Assume we have a simple resource allocation problem, where all players have the same cost, but a different utility $a_s$. The resources assigned to a certain player must be between $L$ and $M$. Moreover, we add a proportion constraint. That is, each player $s$ is assumed to contribute a percentage of $p_s$ of his utility to a goal that we require to be at least $P$ % of the total utility. We assume that these quantities are inversely related, that is: players with a large utility, have a small $p_s$. The problem is formulated as:
\begin{align} z_{BP}=\max \quad & \sum_{s \in \mathcal{S}} a_{s} \cdot y_{s} & \\ \text{s.t.} \quad & \sum_{s \in \mathcal{S}}y_s = R & \\ & \sum_{s \in \mathcal{S}} a_{s} \cdot y_{s}\cdot p_s \geq \sum_{s \in \mathcal{S}} a_{s} \cdot y_{s}\cdot P \\ & L \leq y_s \leq M & \forall s \in \mathcal{S} \end{align} where $y_s$ is the decision variable deciding the amount of resources assigned to player $s$.
We use Lagrangian relaxation to relax the difficult constraints, i.e. the constraint prescribing the minimum proportion of utilities. We are left with a simple knapsack problem, where we can just select the players with the highest score (utility corrected for constraint violation).

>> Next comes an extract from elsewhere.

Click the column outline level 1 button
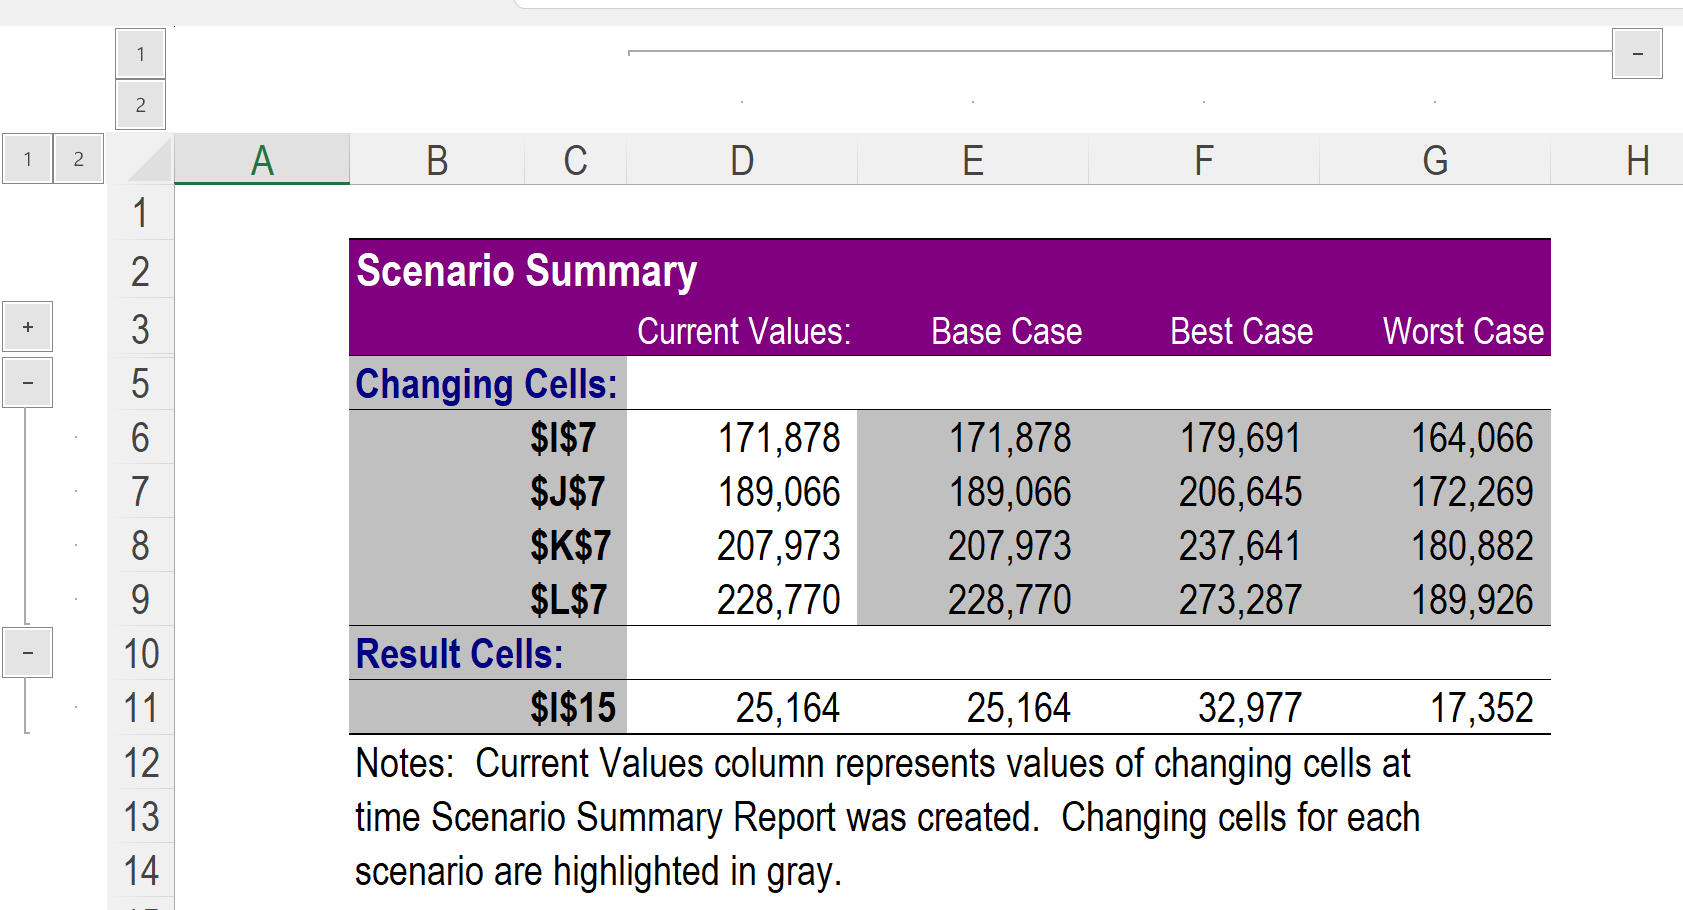Viewport: 1683px width, 910px height. coord(140,54)
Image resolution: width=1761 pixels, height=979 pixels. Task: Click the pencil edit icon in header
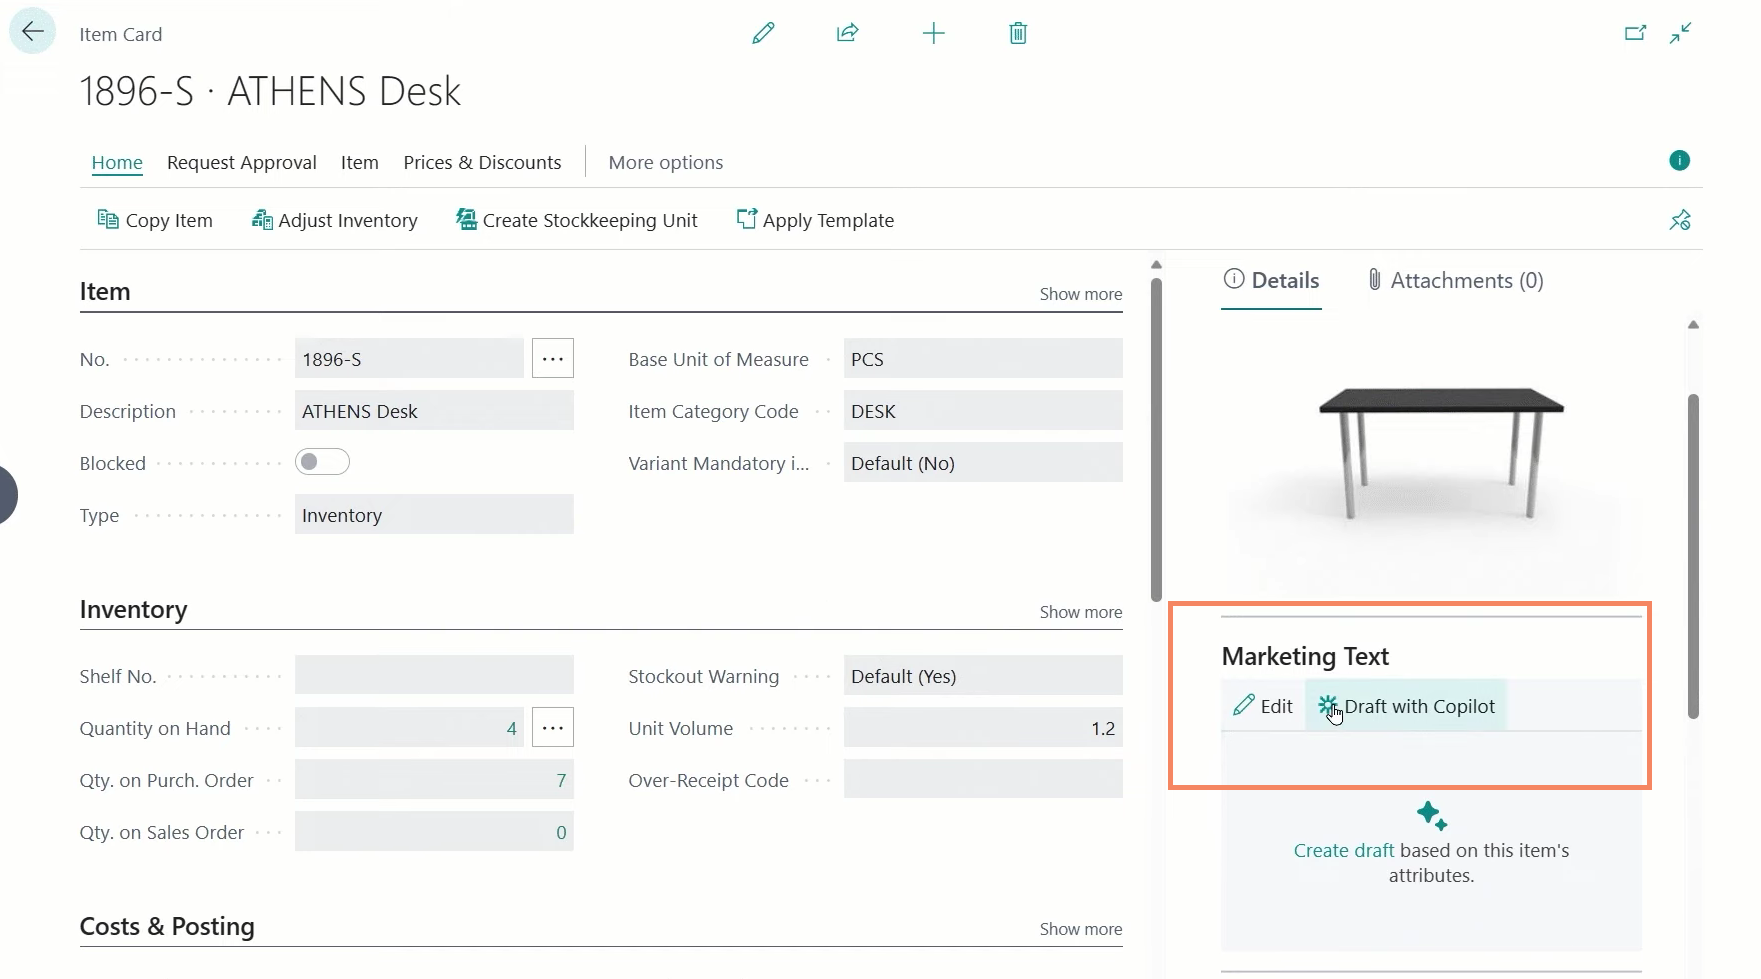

I was wondering whether there would be a way to estimate the Lagrange multiplier given the instance, without solving the problem and without using subgradient optimization. As the optimal solution without the proportion constraint is trivial, I suspect that there should be a way to estimate the 'price' of the constraint. For example by comparing the number of players with $p_s \geq P$ and the number of players with $p_s < P$, or the sum $\sum_{s \in \mathcal{S}:p_s < P} a_s$ and the sum $\sum_{s \in \mathcal{S}:p_s \geq P} a_s$.